I do get concerned at times that people get a little too cute with things like this. For example, it appears to me that the better use of sideline money at the moment would be to go long stocks on the next pullback we get if it occurs in the next 2 weeks. If it is not until March, that is a different story. Getting tied up in a lot of vagaries of exchange rates and all of that just to protect principal does not seem prudent to me. I would like to bet against Barry and I think that is prudent, but it is starting to appear that the public has finally realized what a terrible mistake they made, and are about to begin to remedy that. If someone could guarantee me he would be re-elected and have a democratic house and senate, yes I would say to bet the farm against the US Dollar. However, it does not appear now his agenda is going to get advanced much further, which should mean things will begin to get better for the US.
With all of this in mind, today I am going to cover how to enter trades once you have a bias, or at least a few ways of doing it. On the Euro chart above I have marked all the correct entries that could have been done here. In real life nobody would get every single one of these perfect, but I did do some of these trades that are marked. First at the low, is my favorite type of pattern, what I call a trap. These are quick moves out of consolidations that quickly stall and reverse. I do not have the stats, but I would be willing to bet that a good percentage of my profits come on trades like this. You are generally completely against the public view on these types of things because the reversals happen out of the blue just after the last person enters on the wrong side of this. I am hoping for something like this to setup in the DX on this move down. There are alot of different variations on this general theme, which is to look for an immediate reversal of what appears to be a breakout move. You then go with that reversal.

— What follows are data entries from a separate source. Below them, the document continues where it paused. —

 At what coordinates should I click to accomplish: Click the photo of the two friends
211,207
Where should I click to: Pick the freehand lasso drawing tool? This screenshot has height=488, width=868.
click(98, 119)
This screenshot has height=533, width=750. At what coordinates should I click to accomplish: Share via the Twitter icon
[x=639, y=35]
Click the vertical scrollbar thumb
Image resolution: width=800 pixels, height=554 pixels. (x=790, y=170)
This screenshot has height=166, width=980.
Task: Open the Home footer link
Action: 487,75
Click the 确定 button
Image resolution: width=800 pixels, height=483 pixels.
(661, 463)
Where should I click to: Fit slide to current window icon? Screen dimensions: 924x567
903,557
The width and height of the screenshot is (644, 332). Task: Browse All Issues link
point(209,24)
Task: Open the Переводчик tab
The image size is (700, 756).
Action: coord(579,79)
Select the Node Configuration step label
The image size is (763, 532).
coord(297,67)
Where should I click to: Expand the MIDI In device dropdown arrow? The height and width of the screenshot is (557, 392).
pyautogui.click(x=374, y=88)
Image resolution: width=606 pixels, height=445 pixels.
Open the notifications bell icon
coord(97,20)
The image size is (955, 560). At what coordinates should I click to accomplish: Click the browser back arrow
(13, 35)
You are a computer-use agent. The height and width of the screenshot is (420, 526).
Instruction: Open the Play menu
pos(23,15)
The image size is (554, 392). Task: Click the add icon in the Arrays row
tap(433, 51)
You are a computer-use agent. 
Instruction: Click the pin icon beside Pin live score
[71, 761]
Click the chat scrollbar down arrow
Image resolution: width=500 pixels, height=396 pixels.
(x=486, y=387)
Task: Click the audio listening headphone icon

The next several entries are very simple just retracements against a trend that last 2 to 5 days. These quick ones are best, the ones that meander around for a couple of weeks, are not as reliable. Here you can either just buy at the market once you get a couple of days down, or wait for a prior days high to get taken out indicating the underlying trend is resuming. It has been written that these are the highest probability trades win to loss percentage wise. My own research does not confirm this, but it does confirm these are good trades to take. They are very easy to spot. I know that Linda Bradford Raschke has written in her books about these types of setups calling them the holy grail trades. That has to carry some weight since she is one of the all time great traders.
The next setup, the sell at the top there is your basic divergence in an oscillator type of trade. You can use any indicator you like to do these, alot of folks like the MACD. I am not a big fan of that, but I suppose it must have some value. These trades are more tricky. Often in trend moves, you get these types of looks over and over, and they are false indications of turning points. The Aussie Dollar has had this look now for a couple of months, and it is just skyrocketing. It is my opinion that when trying to do these types of trades you should also try and combine it with a trap type of bar pattern, like the first example. Also, the British Pound right now has this type of setup developing. It also could be some other type of price pattern that has an "edge" in predicting future price direction. This should help keep you out of trouble. The biggest difficulty with these is that the good ones are do darn good, that they lure you in and you wind up chasing a bunch of marginal ones getting your ass handed to you in the process, hunting for the next home run trade. For beginners I would suggest not to try and do these types of trades. If you choose to do them, look for huge divergences and not small ones like the one I have marked on this chart. This one worked, but is really not an ideal example of these.
In summary, these are just some general types of ways to get into positions, and I hope this is of some help to you John and other readers as well. I have noticed some new readers from countries all over the world, so thanks for checking in.